Brainwriting (silent individual ideation followed by group sharing) is the most reliable starting technique because it prevents anchoring bias. Follow it with reverse brainstorming or analogy mapping to push beyond obvious ideas. The combination of two techniques consistently produces more diverse solutions than any single approach.

How do I know if my solutions are different enough from each other?

Apply the mechanism test: do your solutions address the opportunity through fundamentally different approaches? If you could combine two solutions without conflict, they're likely distinct. If they're mutually exclusive variations of the same approach (e.g., two different notification designs), they're one solution with design options to test.

Can I generate solutions alone or do I need a team?

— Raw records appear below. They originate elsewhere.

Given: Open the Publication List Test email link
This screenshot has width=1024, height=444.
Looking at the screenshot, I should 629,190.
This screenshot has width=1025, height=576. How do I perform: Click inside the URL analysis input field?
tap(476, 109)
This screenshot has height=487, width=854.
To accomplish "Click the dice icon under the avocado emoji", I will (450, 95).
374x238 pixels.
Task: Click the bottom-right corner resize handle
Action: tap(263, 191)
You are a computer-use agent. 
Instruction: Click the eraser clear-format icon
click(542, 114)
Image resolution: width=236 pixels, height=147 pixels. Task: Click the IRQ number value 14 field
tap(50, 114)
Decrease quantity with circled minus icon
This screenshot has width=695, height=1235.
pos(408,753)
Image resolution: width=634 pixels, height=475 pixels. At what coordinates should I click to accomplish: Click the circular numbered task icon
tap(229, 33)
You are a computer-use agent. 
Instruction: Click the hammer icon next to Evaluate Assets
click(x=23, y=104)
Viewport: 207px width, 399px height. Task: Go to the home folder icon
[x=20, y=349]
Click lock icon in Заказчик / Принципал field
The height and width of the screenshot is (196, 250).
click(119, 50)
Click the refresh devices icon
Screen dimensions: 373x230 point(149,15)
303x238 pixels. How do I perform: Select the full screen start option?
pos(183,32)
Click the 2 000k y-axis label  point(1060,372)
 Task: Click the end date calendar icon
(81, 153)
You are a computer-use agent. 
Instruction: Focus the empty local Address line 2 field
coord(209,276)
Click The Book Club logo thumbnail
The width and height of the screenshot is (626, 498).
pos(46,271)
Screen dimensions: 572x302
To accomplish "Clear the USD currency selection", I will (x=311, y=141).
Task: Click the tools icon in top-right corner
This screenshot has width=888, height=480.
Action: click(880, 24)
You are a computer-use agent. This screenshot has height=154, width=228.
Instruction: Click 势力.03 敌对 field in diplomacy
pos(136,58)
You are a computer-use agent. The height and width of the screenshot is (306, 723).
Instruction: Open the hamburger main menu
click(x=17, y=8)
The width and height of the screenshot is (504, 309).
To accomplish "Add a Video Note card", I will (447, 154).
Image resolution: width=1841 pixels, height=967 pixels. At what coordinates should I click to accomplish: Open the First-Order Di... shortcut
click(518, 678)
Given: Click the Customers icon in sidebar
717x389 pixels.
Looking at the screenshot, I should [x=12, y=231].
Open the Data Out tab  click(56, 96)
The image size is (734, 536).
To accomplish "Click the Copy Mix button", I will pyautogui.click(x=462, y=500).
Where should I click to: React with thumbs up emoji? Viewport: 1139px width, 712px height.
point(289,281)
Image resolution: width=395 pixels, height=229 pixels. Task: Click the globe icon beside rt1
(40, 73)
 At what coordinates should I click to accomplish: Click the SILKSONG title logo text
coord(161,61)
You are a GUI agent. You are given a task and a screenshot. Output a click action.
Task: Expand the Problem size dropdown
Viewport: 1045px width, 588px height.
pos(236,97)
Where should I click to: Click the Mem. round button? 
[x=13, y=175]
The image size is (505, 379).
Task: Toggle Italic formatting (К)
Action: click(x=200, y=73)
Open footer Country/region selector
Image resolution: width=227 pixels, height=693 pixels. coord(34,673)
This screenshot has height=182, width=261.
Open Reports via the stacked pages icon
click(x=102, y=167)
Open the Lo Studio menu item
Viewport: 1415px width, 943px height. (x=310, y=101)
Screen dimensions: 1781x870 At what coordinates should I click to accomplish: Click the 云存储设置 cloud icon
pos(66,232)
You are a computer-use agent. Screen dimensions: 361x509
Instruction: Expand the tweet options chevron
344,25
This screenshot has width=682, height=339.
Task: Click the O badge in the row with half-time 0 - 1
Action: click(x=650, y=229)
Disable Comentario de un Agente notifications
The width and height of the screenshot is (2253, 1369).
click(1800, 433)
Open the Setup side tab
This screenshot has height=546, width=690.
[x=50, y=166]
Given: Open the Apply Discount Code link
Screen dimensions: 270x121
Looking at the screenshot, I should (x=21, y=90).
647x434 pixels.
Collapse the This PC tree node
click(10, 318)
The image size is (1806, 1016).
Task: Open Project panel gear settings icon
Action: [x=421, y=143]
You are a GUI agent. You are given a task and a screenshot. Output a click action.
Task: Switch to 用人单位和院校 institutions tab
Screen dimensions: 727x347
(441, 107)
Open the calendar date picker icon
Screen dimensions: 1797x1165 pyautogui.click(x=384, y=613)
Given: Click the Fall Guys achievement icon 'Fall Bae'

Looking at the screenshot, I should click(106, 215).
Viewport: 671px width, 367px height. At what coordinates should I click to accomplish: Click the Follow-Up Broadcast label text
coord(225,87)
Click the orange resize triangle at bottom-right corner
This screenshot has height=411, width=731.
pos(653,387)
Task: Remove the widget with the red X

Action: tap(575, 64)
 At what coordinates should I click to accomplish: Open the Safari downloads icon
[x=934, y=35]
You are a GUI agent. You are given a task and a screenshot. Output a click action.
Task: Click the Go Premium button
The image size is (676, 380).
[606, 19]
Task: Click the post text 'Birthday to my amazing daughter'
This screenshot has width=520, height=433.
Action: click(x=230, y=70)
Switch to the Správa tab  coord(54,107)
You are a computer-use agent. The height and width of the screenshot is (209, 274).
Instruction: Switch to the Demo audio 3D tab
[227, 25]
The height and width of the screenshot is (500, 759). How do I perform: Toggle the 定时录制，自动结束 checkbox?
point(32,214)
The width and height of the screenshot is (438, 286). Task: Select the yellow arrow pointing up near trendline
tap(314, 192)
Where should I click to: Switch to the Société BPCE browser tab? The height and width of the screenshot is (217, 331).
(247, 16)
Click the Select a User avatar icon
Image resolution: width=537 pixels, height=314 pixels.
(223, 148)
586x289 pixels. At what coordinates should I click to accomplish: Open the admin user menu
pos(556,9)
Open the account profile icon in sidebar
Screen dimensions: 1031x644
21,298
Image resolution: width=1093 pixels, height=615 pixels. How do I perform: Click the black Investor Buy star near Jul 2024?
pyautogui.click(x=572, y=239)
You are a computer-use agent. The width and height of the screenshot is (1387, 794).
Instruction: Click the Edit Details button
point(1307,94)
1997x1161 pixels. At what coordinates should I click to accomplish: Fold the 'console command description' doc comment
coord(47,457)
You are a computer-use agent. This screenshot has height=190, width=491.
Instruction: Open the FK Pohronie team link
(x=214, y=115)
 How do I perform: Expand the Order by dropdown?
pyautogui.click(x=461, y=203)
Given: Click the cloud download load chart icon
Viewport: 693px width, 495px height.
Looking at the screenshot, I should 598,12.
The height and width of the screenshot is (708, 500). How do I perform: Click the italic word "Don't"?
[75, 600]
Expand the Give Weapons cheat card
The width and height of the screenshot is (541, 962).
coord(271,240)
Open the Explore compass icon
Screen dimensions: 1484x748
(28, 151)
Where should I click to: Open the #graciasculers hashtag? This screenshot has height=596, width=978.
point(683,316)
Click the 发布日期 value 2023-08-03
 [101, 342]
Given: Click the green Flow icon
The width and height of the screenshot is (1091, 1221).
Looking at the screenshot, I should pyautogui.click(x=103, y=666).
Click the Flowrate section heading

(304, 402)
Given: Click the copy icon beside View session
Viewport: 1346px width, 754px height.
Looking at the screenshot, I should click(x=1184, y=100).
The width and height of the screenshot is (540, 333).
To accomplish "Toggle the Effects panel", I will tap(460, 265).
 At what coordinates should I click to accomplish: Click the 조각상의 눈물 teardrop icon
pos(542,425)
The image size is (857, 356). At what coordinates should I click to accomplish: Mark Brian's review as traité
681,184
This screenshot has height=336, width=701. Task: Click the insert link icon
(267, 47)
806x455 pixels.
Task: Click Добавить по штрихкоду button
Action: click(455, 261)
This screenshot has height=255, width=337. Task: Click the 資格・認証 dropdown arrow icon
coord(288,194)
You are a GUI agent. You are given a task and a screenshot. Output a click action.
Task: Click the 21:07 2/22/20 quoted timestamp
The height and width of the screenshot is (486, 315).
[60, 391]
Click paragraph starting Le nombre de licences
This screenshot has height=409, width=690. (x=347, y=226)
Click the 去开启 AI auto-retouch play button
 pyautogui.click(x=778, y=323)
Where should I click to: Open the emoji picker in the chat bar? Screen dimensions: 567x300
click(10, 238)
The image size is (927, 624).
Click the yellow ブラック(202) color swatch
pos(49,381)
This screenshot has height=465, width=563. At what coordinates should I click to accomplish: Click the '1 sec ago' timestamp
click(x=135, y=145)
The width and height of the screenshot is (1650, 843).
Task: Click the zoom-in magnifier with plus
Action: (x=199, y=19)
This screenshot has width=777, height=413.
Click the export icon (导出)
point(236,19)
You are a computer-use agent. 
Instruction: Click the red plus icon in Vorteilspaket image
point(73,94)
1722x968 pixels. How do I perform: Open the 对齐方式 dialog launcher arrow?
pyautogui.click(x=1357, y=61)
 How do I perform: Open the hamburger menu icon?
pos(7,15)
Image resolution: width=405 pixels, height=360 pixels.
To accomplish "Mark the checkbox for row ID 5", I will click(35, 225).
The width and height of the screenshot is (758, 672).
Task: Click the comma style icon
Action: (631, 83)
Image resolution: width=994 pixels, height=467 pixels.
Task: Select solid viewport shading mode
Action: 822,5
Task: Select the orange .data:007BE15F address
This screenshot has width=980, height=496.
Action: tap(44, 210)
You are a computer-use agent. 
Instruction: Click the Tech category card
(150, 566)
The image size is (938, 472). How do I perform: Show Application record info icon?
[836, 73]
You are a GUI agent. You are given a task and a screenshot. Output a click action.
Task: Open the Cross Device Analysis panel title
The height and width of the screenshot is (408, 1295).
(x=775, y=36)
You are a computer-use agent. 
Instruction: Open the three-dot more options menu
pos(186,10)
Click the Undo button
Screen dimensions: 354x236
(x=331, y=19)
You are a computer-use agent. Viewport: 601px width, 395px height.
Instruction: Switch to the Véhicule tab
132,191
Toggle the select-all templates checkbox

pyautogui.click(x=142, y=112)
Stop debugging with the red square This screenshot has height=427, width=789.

You can generate solutions individually, but cross-functional teams consistently produce more diverse and higher-quality solution sets. At minimum, include one person from a different discipline — an engineer, designer, or customer-facing team member — to break out of your own mental model.

How long should a solution generation session take?

A focused session typically takes 45-90 minutes per opportunity. Budget 5 minutes for framing, 10-15 minutes for brainwriting, 20-30 minutes for structured creativity techniques, 10-15 minutes for clustering, and 10-15 minutes for documenting solution concepts. Shorter sessions tend to produce only surface-level ideas.

What do I do with solutions that don't get tested first?

Keep them on your Opportunity Solution Tree as alternative branches. Never discard untested solutions. If your first-choice solution fails assumption testing, these alternatives become your next experiments. Teams frequently find that their second or third solution concept outperforms the one they initially favored.